| First Author | Shen S | Year | 2011 |
| Journal | J Immunol | Volume | 187 |
| Issue | 9 | Pages | 4467-73 |
| PubMed ID | 21957144 | Mgi Jnum | J:179434 |
| Mgi Id | MGI:5302428 | Doi | 10.4049/jimmunol.1003798 |
| Citation | Shen S, et al. (2011) Critical roles of RasGRP1 for invariant NKT cell development. J Immunol 187(9):4467-73 |
| abstractText | The invariant NKT (iNKT) cell lineage contains CD4(+) and CD4(-) subsets. The mechanisms that control such subset differentiation and iNKT cell maturation in general have not been fully understood. RasGRP1, a guanine nucleotide exchange factor for TCR-induced activation of the Ras-ERK1/2 pathway, is critical for conventional alphabeta T cell development but dispensable for generating regulatory T cells. Its role in iNKT cells has been unknown. In this study, we report severe decreases of iNKT cells in RasGRP1(-/-) mice through cell intrinsic mechanisms. In the remaining iNKT cells in RasGRP1(-/-) mice, there is a selective absence of the CD4(+) subset.

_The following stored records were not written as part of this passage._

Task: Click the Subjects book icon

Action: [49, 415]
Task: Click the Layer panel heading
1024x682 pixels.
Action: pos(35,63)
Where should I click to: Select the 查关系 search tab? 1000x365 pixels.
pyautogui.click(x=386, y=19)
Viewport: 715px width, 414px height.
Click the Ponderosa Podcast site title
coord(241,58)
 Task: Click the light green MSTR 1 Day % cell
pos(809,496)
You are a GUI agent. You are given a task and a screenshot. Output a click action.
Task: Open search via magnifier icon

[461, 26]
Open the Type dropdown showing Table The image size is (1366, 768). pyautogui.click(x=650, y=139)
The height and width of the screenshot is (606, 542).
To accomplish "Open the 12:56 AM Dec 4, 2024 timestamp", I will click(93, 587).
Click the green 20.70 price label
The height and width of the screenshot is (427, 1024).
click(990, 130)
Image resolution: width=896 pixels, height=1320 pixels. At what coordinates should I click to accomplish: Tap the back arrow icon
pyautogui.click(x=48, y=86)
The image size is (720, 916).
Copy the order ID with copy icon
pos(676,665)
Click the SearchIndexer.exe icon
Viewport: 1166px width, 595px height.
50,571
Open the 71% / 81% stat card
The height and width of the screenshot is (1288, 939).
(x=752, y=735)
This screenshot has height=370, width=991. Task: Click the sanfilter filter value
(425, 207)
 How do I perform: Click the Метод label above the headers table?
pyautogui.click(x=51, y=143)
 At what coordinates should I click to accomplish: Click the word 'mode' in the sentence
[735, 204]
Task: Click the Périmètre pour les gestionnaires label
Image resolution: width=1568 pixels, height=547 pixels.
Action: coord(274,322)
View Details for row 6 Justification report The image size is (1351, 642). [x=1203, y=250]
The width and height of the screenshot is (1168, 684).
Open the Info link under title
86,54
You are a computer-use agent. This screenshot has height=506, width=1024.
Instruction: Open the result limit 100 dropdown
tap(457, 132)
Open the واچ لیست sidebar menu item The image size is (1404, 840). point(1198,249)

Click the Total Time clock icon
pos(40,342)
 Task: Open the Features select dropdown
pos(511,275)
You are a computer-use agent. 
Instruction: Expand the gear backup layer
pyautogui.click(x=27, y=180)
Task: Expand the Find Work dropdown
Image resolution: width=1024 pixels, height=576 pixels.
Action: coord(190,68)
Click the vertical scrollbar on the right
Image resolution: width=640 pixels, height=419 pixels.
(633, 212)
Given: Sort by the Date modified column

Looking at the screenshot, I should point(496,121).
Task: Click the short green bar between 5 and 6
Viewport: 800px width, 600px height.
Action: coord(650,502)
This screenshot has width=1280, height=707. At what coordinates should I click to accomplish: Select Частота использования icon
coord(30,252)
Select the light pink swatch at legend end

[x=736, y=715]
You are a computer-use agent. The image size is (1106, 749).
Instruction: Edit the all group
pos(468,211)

Furthermore, RasGRP1(-/-) iNKT cells are defective in TCR-induced proliferation in vitro. These observations establish that RasGRP1 is not only important for early iNKT cell development but also for the generation/maintenance of the CD4(+) iNKT cells. Our data provide genetic evidence that the CD4(+) and CD4(-) iNKT cells are distinct sublineages with differential signaling requirements for their development. |